* To do:
Copies of all lines that contain "dropdown" are needed; take them from the data below.

* Material supplied:
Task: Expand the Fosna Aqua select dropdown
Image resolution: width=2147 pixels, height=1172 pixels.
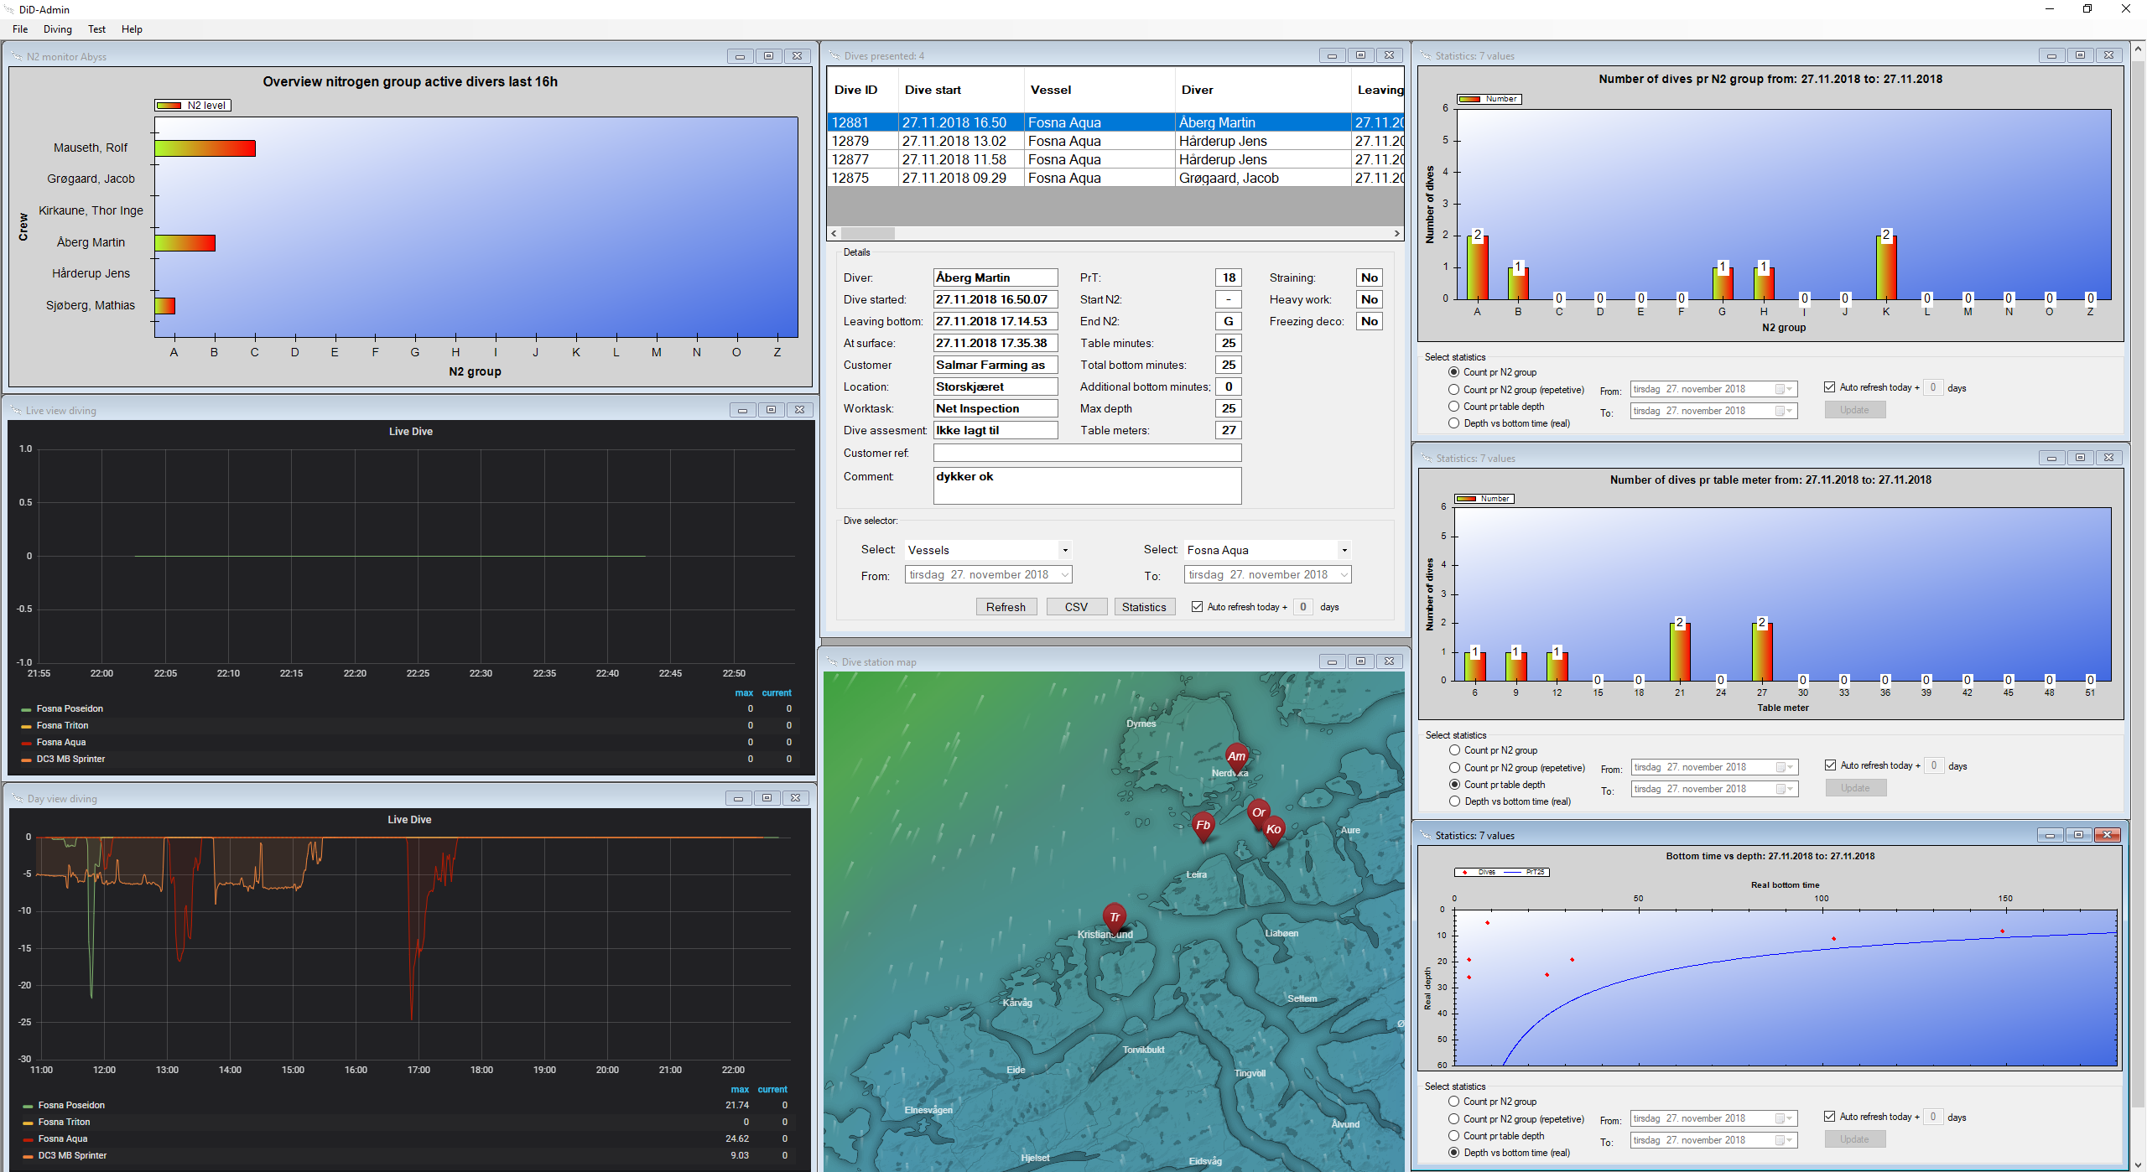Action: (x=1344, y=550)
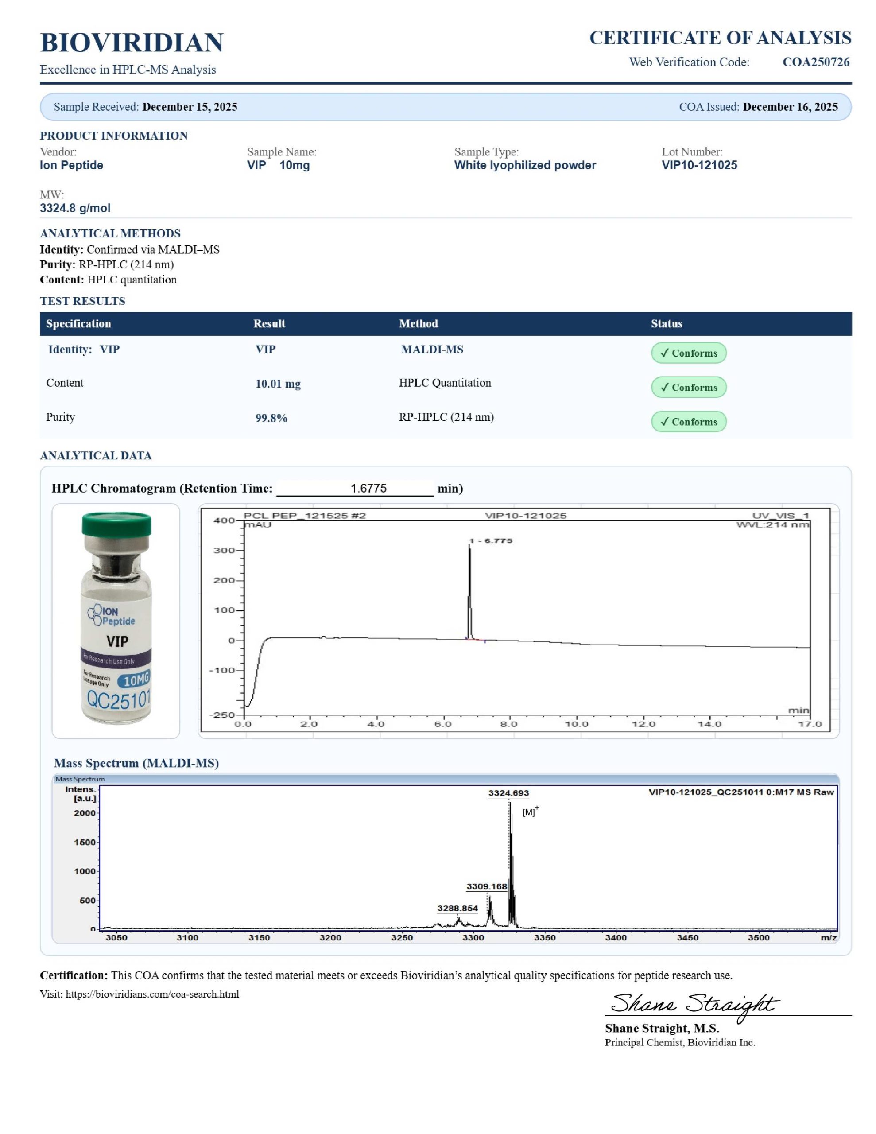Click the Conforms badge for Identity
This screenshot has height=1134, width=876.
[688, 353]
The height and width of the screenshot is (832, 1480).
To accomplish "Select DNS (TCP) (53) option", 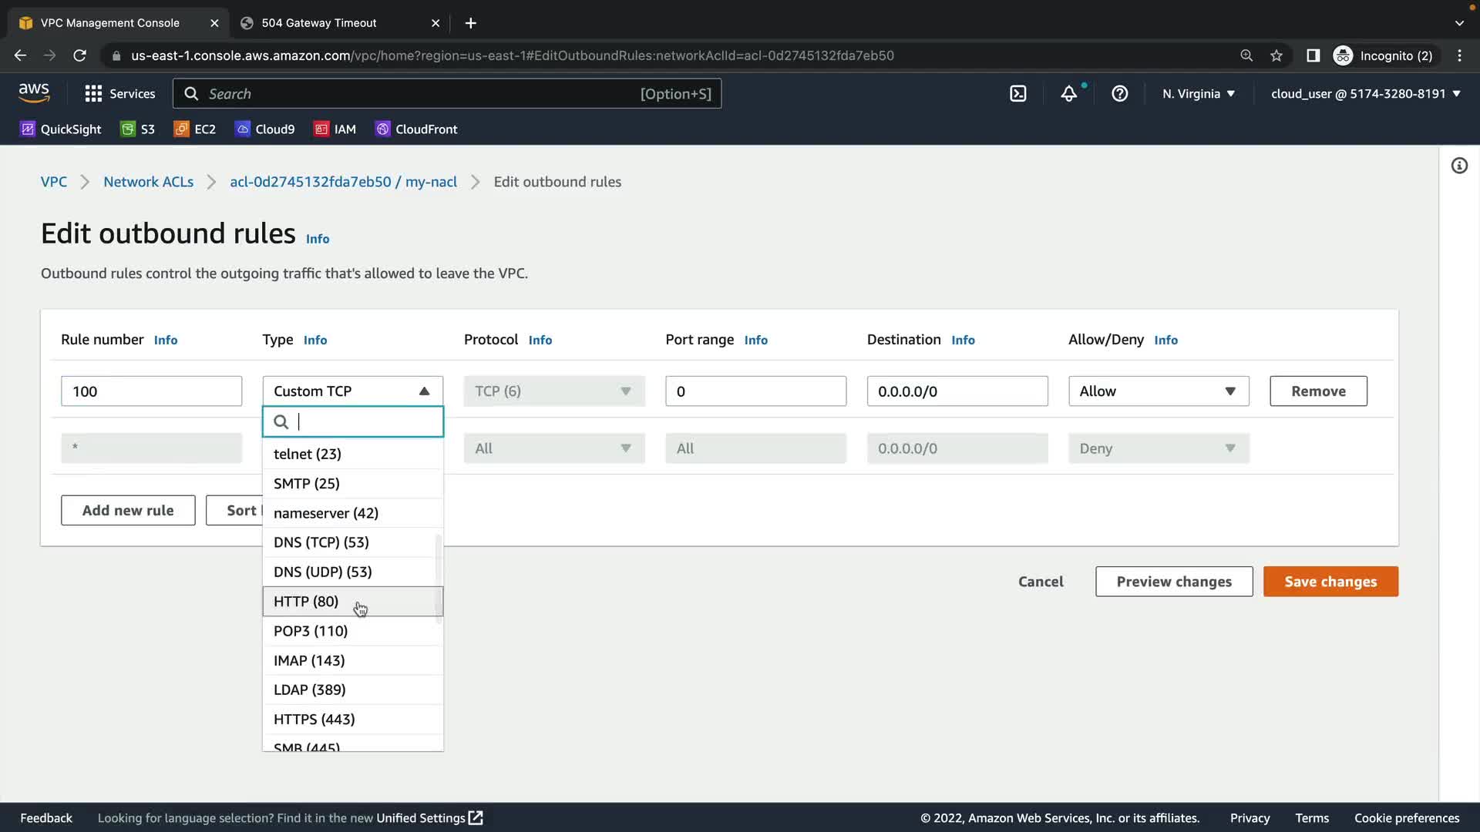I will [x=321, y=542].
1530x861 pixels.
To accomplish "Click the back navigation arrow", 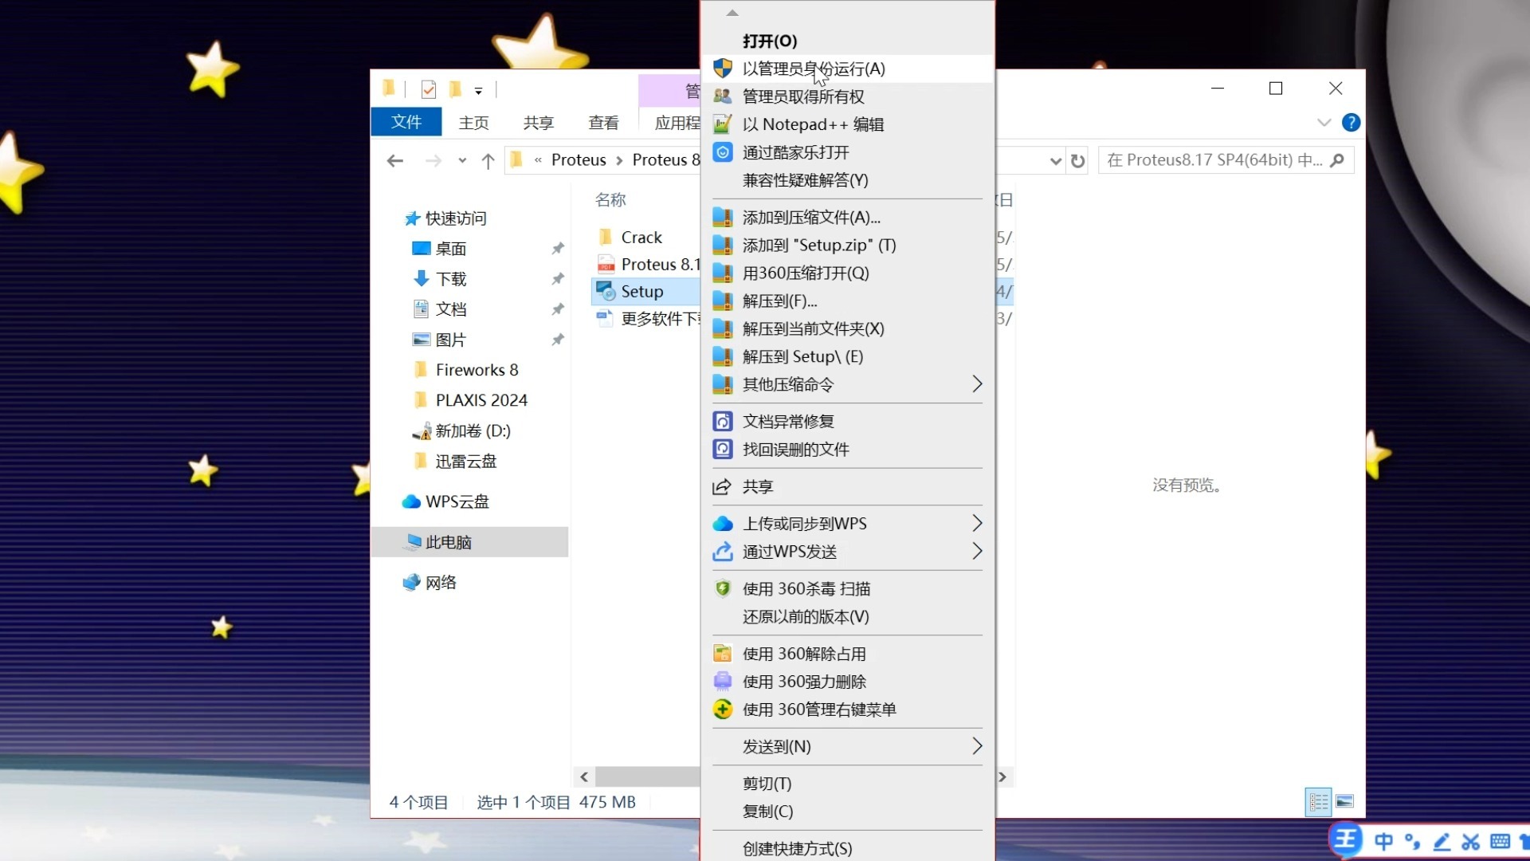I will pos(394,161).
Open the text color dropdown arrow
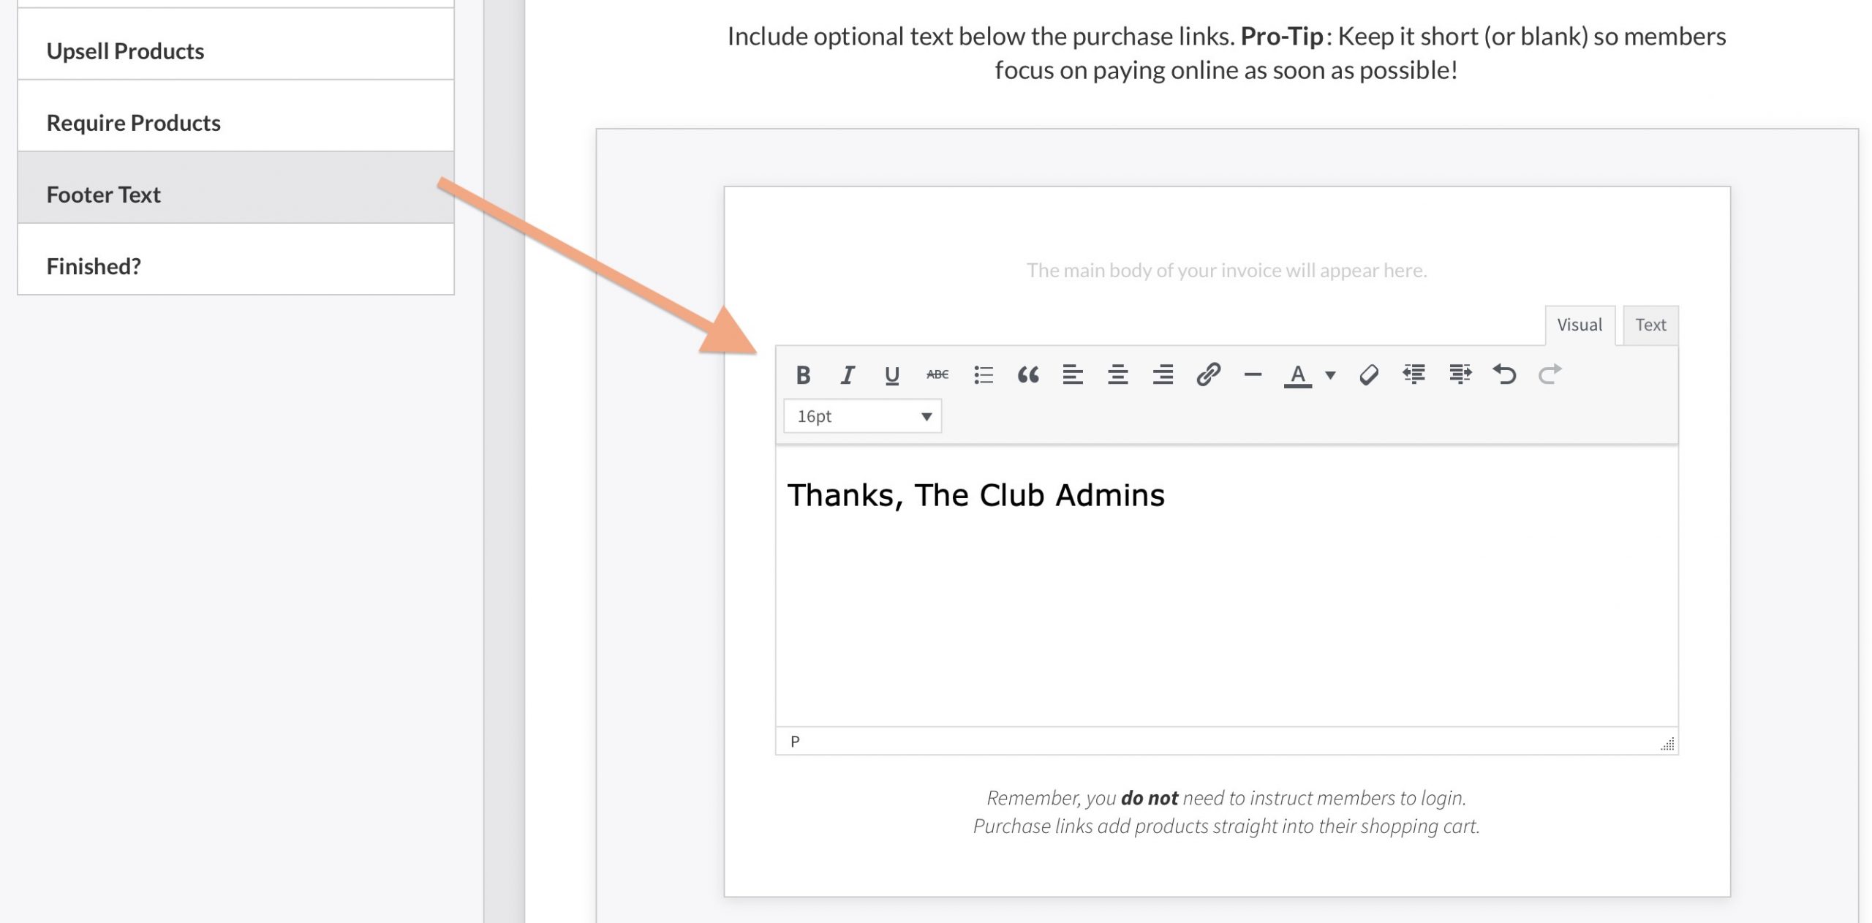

* Result:
Task: Expand the Fosna Aqua select dropdown
Open the text color dropdown arrow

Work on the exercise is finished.